[TEXT PROVIDED]

We’ll start with a hot take - developer productivity should not be the ultimate goal of AI code assistants. Yes, it is how AI code assistants are framed today, and yes, it is a measurable and real benefit, but a narrow focus on “developer productivity” suggests that tools like Codeium can only make existing work go faster. In reality, we believe AI has the potential to help make possible what was previously unachievable. Dream bigger, that’s been our mission.
However, dreaming bigger may not happen within the constraints of the tools and processes built for a world without AI. As the frontier of AI capability charges forwards, developers will need a new set of tools that can unleash innovation.
That’s where the Windsurf Editor comes in.
The Story Pre-Windsurf
Many people today know us as a company that has built AI-powered extensions into existing IDEs. If dreaming bigger and removing constraints were always the goals, why did we build extensions?

[/TEXT PROVIDED]
[INPUT DATA]

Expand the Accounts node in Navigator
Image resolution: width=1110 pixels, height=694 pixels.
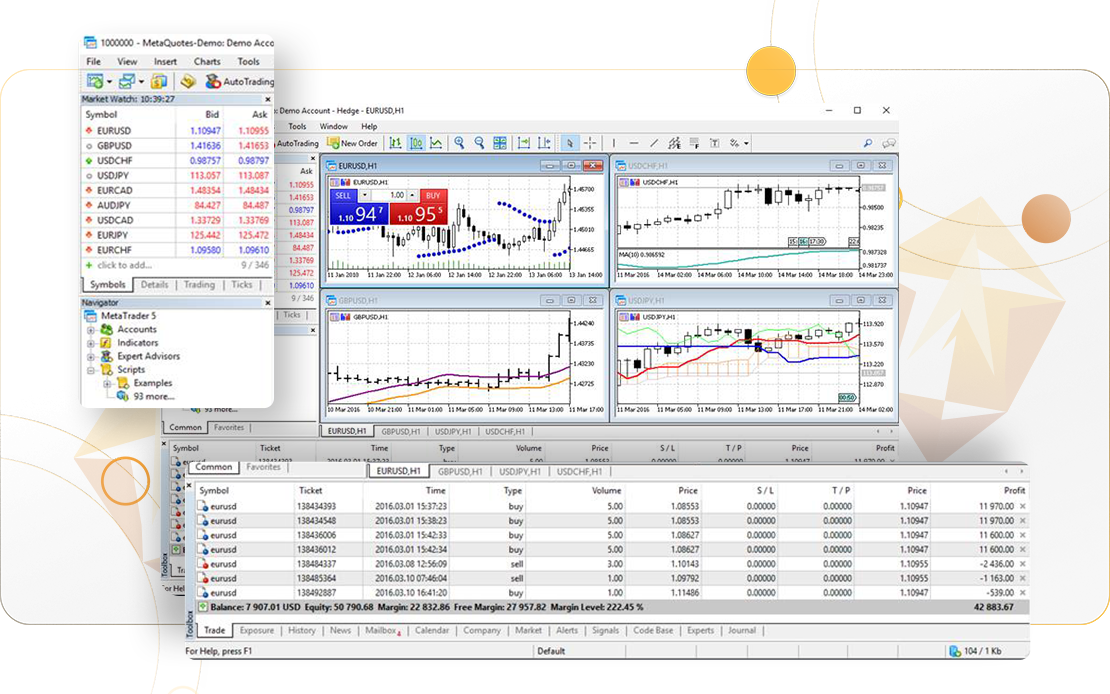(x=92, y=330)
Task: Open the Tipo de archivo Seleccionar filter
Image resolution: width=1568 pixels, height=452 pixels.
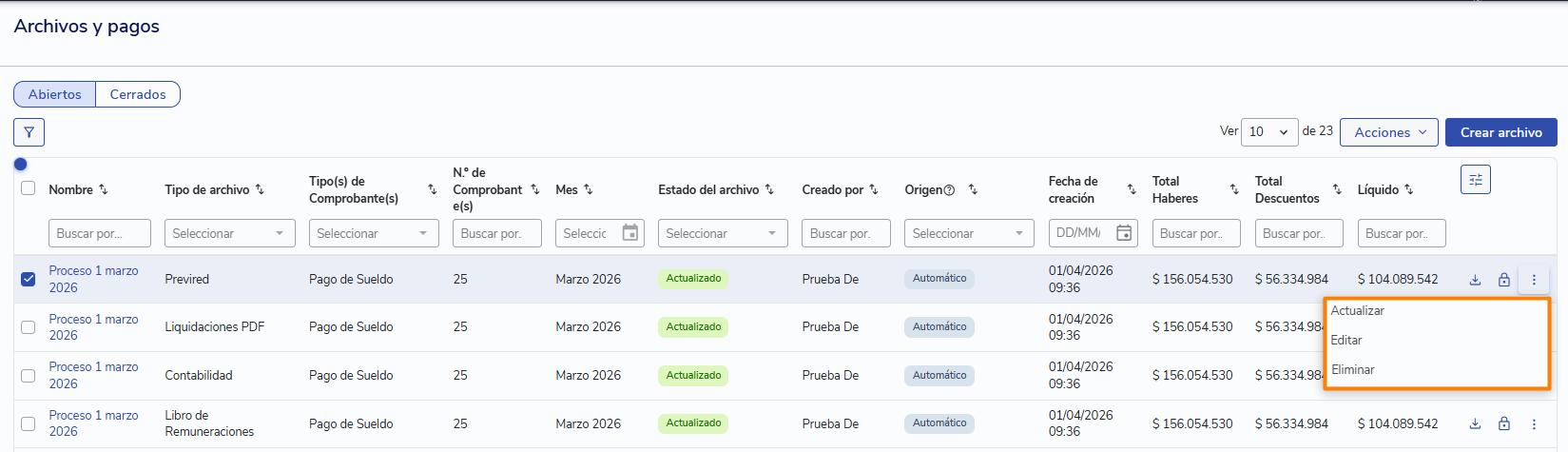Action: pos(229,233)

[/INPUT DATA]

**BRIEF:**
In the Windsurf Editor text, change "extensions" to "plugins" and write out the part from "The Story Pre-Windsurf" to "we build extensions?".

**YOUR RESPONSE:**
The Story Pre-Windsurf
Many people today know us as a company that has built AI-powered plugins into existing IDEs. If dreaming bigger and removing constraints were always the goals, why did we build plugins?